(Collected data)
____
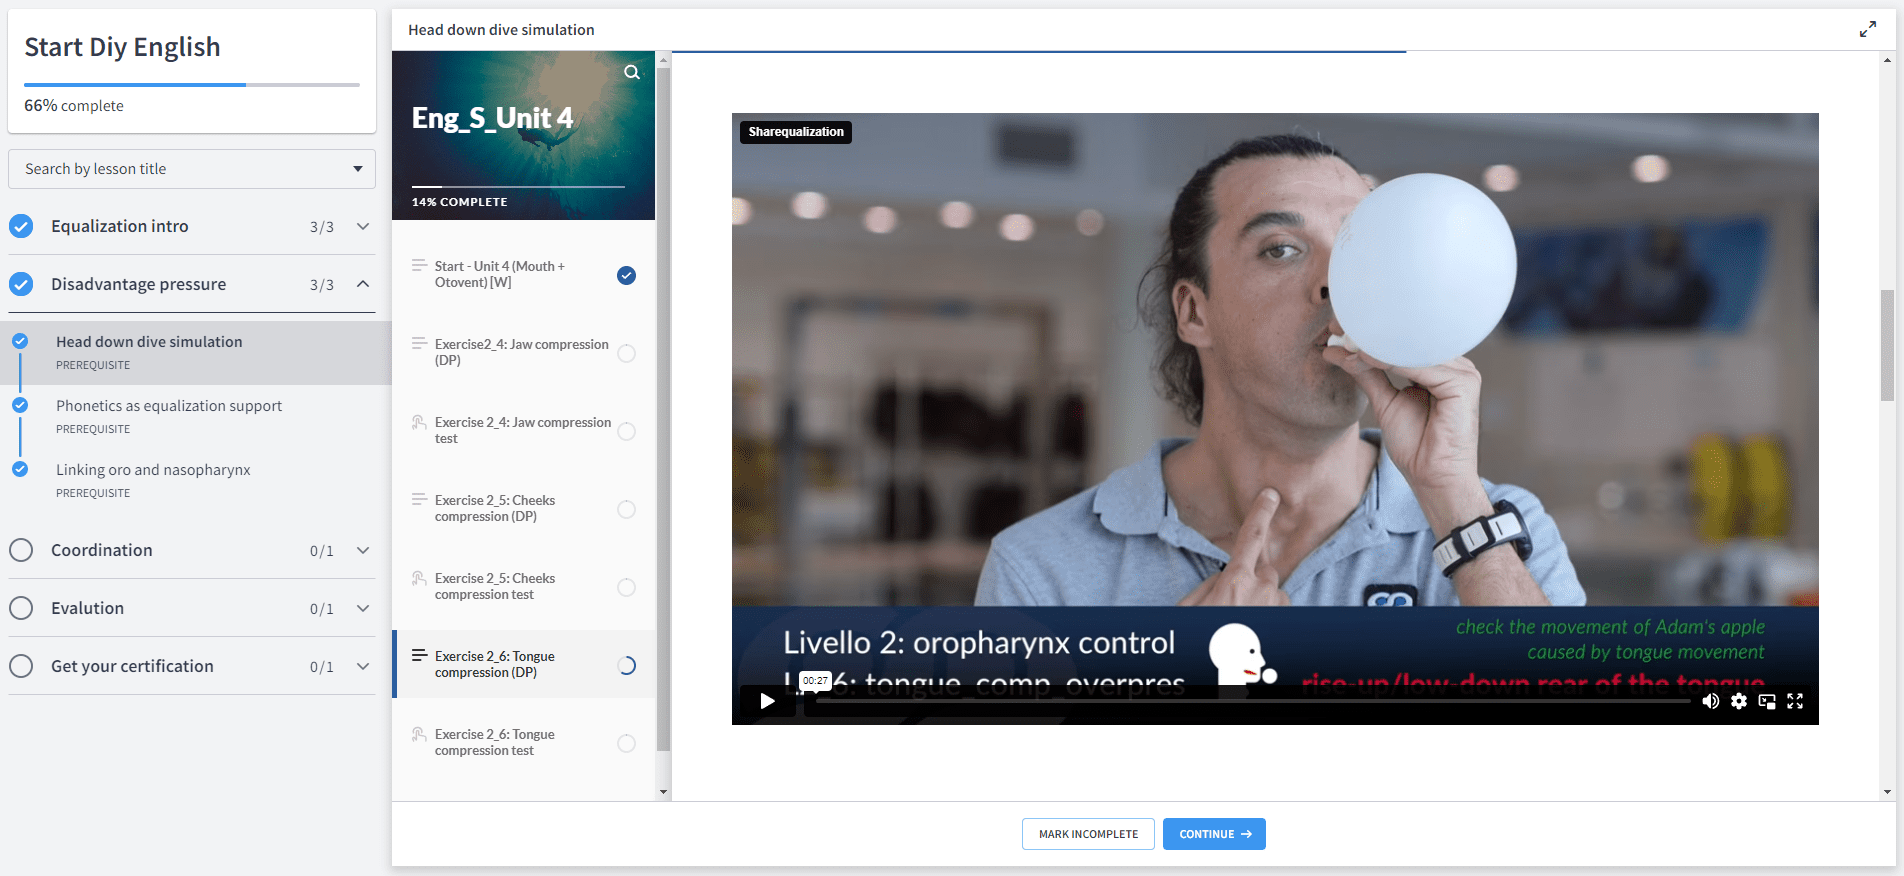The image size is (1904, 876).
Task: Expand lesson panel with top-right arrows icon
Action: 1867,30
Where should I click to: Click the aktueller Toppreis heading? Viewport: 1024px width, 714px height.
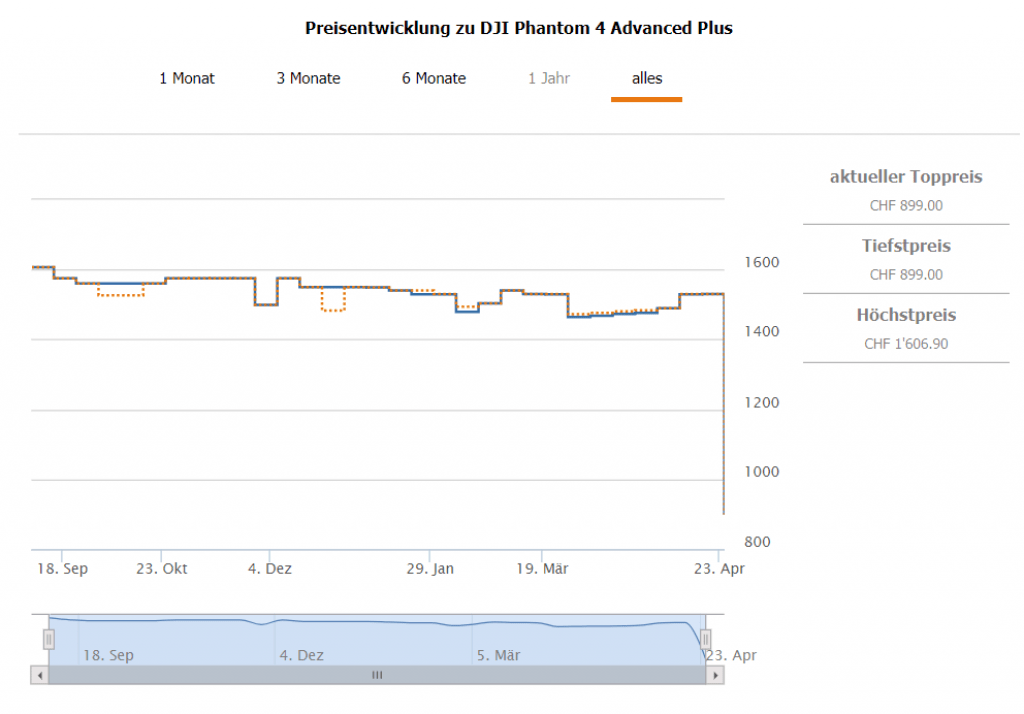point(906,177)
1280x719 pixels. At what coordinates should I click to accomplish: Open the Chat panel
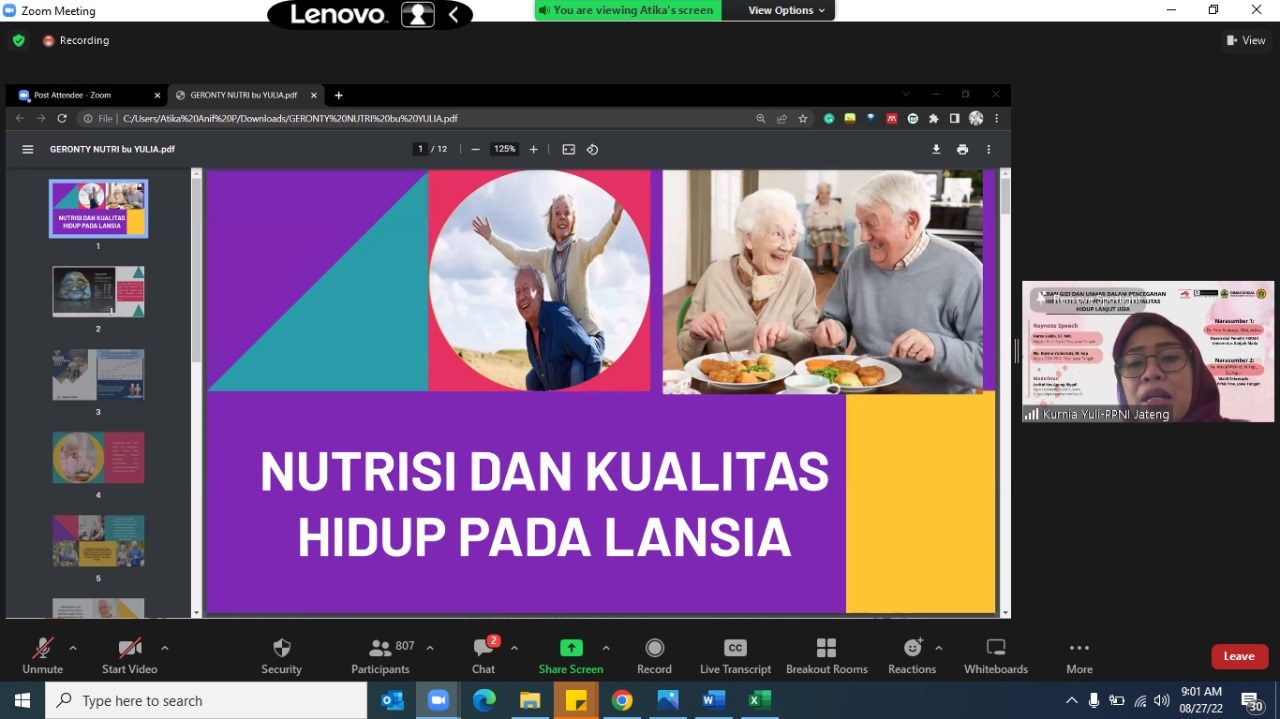[x=483, y=655]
____
**Exercise brief**
Set down exactly, from the line that contains "Where should I" through the last line of the data, each line as it stands, and leave the pictures out.

**Task solution**
Where should I click to: Click the aktueller Toppreis heading? Viewport: 1024px width, 714px height.
point(906,177)
1280x719 pixels. At what coordinates should I click to accomplish: Open the Chat panel
[x=483, y=655]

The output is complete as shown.